# Flame issue with Masterbuilt Dual Fuel 2 door



## awebb (May 1, 2016)

I've had my Masterbuilt Pro Dual Fuel 2 door for about 10 months now, and I've used it probably about 10 times. The only modification that I've done was to fill the chip pan with lava rock. I've only smoked with chunk wood so far. 

The first few times that I smoked, my biggest issue was keeping the temp down in the 225-240 range. I got pretty good at it by regulating the airflow with the dampers, and using the water pan. 

The past 2 times that I've smoked, I've had a very hard time getting the smoker up over 200. Last time I eventually got it, and successfully smoked a couple of pork butts. 

This time, I stalled out at about 190. I let it go a few hours, tinkering with it the whole time, trying to get the temp up, but I was having a hell of a time. Eventually I gave up, foiled the butts a bit early, and tossed them in the oven. 

I let it cool down, pulled out the pan, lit it up, and watched the flame. The flame was very inconsistent, it would go from a good, tight blue flame with very small yellow tips, to big wavy yellow flames, without touching the control knob. When I did adjust the knob, it had little to no effect. 

I leaned it back and looked underneath, there doesn't seem to be an airflow adjustment. The burner is relatively clean, and the output from the control knob is inserted in the burner tube the way that I think is correct. 

Does anyone have any suggestions as to what the issue might be? Bad regulator? Bad control knob?
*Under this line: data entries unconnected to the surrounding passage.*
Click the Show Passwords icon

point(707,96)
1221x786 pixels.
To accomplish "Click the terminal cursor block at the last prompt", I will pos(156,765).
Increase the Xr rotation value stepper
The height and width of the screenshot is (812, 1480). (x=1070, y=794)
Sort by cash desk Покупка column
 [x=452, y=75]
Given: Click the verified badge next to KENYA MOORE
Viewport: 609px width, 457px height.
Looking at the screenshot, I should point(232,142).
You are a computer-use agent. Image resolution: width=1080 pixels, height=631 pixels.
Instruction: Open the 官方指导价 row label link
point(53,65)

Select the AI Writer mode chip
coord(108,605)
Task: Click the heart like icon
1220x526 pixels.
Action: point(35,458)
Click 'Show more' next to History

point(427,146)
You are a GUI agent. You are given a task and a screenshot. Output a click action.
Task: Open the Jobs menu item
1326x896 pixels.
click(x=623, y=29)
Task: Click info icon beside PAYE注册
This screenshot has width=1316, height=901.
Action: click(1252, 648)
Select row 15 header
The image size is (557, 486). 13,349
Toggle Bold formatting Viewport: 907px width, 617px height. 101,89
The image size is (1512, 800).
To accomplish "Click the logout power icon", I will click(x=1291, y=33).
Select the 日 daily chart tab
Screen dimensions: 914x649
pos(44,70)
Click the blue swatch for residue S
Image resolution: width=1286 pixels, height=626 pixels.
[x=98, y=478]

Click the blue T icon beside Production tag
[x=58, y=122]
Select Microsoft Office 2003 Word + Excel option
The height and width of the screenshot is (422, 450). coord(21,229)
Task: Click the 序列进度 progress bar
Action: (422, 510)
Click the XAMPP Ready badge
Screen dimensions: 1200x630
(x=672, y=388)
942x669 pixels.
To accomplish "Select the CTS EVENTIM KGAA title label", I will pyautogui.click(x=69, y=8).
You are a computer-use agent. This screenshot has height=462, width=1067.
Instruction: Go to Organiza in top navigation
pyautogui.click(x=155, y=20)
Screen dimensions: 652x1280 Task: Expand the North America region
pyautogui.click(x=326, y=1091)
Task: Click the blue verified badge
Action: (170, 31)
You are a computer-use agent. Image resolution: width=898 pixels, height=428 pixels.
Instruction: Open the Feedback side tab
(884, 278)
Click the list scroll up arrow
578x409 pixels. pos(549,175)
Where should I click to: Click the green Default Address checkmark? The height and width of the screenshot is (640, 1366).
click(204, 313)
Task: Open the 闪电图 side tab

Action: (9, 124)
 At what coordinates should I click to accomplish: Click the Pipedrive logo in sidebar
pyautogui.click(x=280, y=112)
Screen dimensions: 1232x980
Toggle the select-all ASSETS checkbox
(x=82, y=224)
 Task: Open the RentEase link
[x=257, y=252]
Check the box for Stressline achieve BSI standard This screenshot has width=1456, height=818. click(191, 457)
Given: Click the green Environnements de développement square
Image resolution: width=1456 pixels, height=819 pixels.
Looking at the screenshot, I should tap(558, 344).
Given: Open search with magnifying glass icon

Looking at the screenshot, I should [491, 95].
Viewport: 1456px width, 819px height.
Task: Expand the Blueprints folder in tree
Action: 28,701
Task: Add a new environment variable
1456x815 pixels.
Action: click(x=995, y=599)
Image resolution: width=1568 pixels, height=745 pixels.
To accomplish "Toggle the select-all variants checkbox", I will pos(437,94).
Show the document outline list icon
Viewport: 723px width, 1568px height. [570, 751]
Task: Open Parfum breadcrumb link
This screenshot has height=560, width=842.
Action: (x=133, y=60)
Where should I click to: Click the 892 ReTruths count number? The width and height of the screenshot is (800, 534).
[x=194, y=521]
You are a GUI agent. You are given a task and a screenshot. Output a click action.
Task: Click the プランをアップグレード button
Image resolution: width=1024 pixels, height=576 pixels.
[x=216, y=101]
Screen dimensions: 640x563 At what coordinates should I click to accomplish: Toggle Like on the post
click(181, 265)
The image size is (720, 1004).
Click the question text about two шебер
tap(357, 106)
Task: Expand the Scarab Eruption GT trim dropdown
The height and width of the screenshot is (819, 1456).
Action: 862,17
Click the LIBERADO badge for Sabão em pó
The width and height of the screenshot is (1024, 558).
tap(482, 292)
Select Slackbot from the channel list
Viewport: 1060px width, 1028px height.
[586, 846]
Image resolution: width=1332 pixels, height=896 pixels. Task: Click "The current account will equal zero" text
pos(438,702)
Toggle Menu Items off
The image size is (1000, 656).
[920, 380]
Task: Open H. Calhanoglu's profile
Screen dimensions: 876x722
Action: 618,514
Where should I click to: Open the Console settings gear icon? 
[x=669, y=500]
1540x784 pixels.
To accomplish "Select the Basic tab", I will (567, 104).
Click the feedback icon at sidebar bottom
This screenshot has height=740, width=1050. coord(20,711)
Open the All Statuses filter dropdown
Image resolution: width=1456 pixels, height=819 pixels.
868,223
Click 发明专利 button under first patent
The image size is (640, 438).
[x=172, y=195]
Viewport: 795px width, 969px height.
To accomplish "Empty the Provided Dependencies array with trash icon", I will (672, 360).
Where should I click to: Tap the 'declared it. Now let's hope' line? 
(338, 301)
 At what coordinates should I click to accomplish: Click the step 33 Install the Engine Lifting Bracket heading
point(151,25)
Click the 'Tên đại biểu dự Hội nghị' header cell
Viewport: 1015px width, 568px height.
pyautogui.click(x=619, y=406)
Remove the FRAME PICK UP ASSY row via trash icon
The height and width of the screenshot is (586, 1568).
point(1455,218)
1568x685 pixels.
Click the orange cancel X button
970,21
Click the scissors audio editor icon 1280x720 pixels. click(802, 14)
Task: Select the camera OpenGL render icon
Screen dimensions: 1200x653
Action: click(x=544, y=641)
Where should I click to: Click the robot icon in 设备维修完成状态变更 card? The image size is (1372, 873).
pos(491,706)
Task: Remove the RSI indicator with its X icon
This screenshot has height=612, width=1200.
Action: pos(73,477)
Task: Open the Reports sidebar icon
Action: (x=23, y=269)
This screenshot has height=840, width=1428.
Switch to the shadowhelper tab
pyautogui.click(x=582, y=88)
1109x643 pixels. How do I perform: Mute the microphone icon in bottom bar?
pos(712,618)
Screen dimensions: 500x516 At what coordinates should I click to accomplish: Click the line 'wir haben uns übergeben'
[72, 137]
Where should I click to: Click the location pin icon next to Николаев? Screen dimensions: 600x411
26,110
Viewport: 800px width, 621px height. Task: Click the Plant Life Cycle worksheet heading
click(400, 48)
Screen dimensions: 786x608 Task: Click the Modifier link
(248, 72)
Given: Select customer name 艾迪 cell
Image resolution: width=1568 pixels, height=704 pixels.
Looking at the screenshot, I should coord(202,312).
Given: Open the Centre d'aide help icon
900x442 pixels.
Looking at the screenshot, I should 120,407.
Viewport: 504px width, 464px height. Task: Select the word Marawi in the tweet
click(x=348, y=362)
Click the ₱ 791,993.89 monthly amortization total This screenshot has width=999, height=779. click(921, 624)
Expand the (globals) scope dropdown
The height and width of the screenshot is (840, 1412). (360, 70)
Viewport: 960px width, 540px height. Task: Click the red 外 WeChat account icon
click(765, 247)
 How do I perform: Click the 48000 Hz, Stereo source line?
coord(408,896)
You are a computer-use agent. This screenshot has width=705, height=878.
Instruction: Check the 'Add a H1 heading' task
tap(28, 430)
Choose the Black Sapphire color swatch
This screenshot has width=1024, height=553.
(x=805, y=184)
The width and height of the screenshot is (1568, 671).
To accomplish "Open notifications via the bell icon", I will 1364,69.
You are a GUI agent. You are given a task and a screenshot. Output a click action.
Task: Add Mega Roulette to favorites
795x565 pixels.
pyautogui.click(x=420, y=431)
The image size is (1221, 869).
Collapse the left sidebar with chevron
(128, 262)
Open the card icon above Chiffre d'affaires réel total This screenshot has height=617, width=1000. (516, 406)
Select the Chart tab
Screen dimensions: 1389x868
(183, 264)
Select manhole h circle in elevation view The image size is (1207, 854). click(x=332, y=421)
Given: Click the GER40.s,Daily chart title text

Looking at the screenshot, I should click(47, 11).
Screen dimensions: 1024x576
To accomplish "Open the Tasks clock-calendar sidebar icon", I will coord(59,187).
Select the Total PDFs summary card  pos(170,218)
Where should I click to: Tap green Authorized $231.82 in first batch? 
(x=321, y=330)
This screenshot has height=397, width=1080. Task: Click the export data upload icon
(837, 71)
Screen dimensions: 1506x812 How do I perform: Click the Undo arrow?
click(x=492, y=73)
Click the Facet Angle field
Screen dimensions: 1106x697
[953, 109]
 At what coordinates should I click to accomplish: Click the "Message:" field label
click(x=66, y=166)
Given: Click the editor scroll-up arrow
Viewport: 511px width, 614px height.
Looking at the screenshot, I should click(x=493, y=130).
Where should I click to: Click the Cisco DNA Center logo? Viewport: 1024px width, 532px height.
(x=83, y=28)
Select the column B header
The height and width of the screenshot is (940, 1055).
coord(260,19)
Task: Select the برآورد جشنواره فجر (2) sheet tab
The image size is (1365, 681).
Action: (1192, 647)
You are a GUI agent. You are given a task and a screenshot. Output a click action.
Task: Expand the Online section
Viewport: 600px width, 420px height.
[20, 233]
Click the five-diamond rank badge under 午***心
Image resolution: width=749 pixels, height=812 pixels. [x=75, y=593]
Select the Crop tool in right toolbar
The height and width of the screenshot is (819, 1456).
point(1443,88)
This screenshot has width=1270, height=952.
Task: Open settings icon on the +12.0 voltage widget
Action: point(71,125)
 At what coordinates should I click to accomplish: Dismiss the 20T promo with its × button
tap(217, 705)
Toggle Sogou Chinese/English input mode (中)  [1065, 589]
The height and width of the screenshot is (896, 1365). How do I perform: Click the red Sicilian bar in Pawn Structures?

Any help is appreciated. Thanks!


----------



## daveomak (May 4, 2016)

Take the burner out and venturi....  clean them....  spiders are probably living in there.....


----------



## dirtsailor2003 (May 4, 2016)

Another thought is sometimes the safety valve gizmo in the tank doesn't open properly if you open it too fast. Try closing the tank valve, then open the valve really slow. Also what Dave said. Make sure that's all clean. If neither of those fix the situation it is quite possible that the regulator is shot. The regulator on my propane smoker quite after a year. If you find that is the case get yourself a needle valve. You will have no more issues controlling temp. The needle valve will let you control the temp from around 120°-500°+. When using the needle valve you leave the valve on the smoker wide open and control everything with the needle valve. Even if I didn't have a regulator issue I'd install a needle valve.

This is what you need to look for. This particular one is by Bayou Classic and can be ordered on Amazon for $30.00. The Lowes in my town used to carry them too.













24310457336_fca404f461_k.jpg



__ dirtsailor2003
__ May 4, 2016


















24310463126_cdf8eb7c5b_k.jpg



__ dirtsailor2003
__ May 4, 2016


----------



## -c0de- (May 12, 2016)

I personally went with this (Bayou Classic 0-30 PSI Adjustible Regulator/Hose Assembly) after reading several different people on here talking about the ability to make finite adjustments using the adjustable regulator, and leaving their smoker set to high. Price is still right at $30.


----------